The existing code depends heavily on thread specific data. This dependency began as a single database engine global pointer to the current attachment object, evolved into a thread switched global, and then became thread specific data. Unfortunately, hundreds of places in the code reference thread specific data as high overhead global storage. The use of thread specific data appears to work in Firebird 1.5 context, but is not amenable to analysis or verification.

The first step of phase 2 is to clean out the dependencies on thread specific data. In many cases, function calls can pass the actual arguments required to perform a function. Transforming the code is mechanical, but time consuming and tedious. Other cases proper exception handling avoids the need for thread specific data. The net result is a higher performance, more robust, more malleable code base.

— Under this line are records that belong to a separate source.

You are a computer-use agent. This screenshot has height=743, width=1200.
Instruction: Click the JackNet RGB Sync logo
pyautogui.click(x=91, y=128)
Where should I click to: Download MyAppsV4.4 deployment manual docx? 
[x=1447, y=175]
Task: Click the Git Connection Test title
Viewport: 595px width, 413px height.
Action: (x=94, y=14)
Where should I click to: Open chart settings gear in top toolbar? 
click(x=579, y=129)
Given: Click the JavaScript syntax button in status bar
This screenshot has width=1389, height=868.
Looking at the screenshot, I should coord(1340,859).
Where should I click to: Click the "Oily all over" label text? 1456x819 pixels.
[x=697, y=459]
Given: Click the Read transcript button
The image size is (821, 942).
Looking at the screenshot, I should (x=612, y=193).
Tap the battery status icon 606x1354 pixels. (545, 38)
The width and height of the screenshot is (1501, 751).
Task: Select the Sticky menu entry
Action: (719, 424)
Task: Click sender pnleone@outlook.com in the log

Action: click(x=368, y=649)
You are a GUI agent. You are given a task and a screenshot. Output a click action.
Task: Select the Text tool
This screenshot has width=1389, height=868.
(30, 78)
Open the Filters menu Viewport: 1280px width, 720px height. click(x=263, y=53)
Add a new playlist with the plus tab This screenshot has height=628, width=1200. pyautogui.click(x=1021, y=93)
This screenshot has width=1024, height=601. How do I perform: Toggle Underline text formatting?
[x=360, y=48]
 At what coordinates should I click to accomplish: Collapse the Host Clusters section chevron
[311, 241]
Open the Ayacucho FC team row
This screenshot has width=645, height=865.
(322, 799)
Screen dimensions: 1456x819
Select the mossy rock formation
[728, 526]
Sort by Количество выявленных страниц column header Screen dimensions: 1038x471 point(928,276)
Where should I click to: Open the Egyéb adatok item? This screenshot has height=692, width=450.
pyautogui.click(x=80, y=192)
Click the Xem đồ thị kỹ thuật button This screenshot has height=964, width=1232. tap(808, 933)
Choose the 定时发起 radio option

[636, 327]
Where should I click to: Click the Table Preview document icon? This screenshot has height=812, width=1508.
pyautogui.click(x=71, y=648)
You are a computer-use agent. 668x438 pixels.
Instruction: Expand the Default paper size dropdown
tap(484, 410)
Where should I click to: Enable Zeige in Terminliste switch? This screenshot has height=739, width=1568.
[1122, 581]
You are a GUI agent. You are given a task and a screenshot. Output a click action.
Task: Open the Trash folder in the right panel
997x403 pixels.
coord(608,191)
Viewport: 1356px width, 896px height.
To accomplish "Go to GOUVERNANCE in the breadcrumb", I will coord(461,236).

The second step is to deactivate all existing thread and IPC mechanisms, temporarily leaving the code non-thread safe, then activate modern, encapsulated synchronization objects which are already in the code.

The third step is to identify and protect individual data structures within the engine.

In theory, the changes in Phase 2 are transparent with little or no impact on the core structures and algorithms. In practice, the path of least resistance often runs through object encapsulation of database engine blocks. That path changes object lifetime control from memory pool deletion to standard C++ destructor based resource control.

Most of the mechanical work required for step 1 is complete. Step 2 will to take approximately a month assuming the existence of a suitable multi-threaded test harness.

InterBase was designed for in-process execution synchronized by lock manager. To work in this environment, the page access strategies were designed to be "careful write", meaning that the database on disk is always consistent and valid. The "SuperServer" architecture runs as a single process making it less sensitive to violations of careful write.

Vulcan, like classic, depends on a deadlock free, careful write strategy. If post-InterBase development has not compromised these characteristics, completion of Vulcan phase 2 will be simple and straightforward. If not, the final Vulcan shakedown could be difficult, particularly in a high contention, SMP environment. Deadlocks are obvious, but corrupted data structures are less so. A non-deterministic environment complicates tracing problems backwards. There is no specific reason to anticipate problems in the core system, but prudence dictates that the possibility be considered.